The Egyptian Civil Aviation Ministry released a statement earlier today saying that a French ship picked up “signals from the bottom of the sea in the search area [of the downed EgyptAir plane],” adding that it is assumed to be from one of the plane's black boxes.
Despite French officials’ confirmation that the signal is coming from one of the flight’s black boxes, the location of the box has not been determined. But the pings can now be used to eventually find it.
The ill-fated plane left Paris Charles de Gaulle Airport at 11:09 p.m. local time May 18 and lost contact with the radar tracking system over the Mediterranean Sea at 2:45 a.m., not far from its intended destination in Cairo, according to the airline.
The EgyptAir pilot made a 90-degree turn to the left and then a 360-degree maneuver as the plane plunged about 20,000 feet just before radar contact with it was lost, officials said.
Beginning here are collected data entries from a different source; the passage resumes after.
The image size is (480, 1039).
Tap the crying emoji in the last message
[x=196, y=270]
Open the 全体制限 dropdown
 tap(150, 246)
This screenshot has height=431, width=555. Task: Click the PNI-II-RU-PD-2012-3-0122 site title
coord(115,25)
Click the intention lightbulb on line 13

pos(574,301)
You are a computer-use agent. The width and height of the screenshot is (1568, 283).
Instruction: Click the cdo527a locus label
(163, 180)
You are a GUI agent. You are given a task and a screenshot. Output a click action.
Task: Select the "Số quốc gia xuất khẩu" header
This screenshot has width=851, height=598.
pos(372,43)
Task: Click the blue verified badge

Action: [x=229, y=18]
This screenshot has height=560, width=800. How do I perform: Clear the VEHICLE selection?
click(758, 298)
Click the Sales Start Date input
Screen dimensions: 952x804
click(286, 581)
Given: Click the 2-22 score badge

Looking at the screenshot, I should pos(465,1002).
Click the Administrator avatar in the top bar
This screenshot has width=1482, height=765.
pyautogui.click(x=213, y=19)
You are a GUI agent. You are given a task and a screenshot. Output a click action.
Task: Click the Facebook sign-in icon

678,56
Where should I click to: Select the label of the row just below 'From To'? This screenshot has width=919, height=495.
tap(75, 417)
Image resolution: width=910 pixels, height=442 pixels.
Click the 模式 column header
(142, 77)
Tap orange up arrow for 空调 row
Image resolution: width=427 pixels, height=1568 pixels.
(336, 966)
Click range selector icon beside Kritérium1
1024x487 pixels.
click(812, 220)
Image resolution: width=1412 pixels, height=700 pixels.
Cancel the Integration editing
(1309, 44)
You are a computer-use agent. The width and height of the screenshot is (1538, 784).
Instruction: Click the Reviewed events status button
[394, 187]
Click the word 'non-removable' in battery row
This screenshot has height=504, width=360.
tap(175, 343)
The plane's automatic reporting system relayed a message that smoke was detected in the aircraft shortly before it disappeared, which experts believe likely points to a mechanical failure.
Searches for the plane's black box recorders have been underway since May 19, when an investigation into the plane's disappearance began. Debris from the plane has been found over the past two weeks by the U.S. Navy and other groups involved in the search, but the black boxes have remained elusive.
So-called black boxes, also known as flight recorders, can provide crucial information in plane crash investigations, including data on a plane's mechanical systems and the cockpit's audio environment during flights.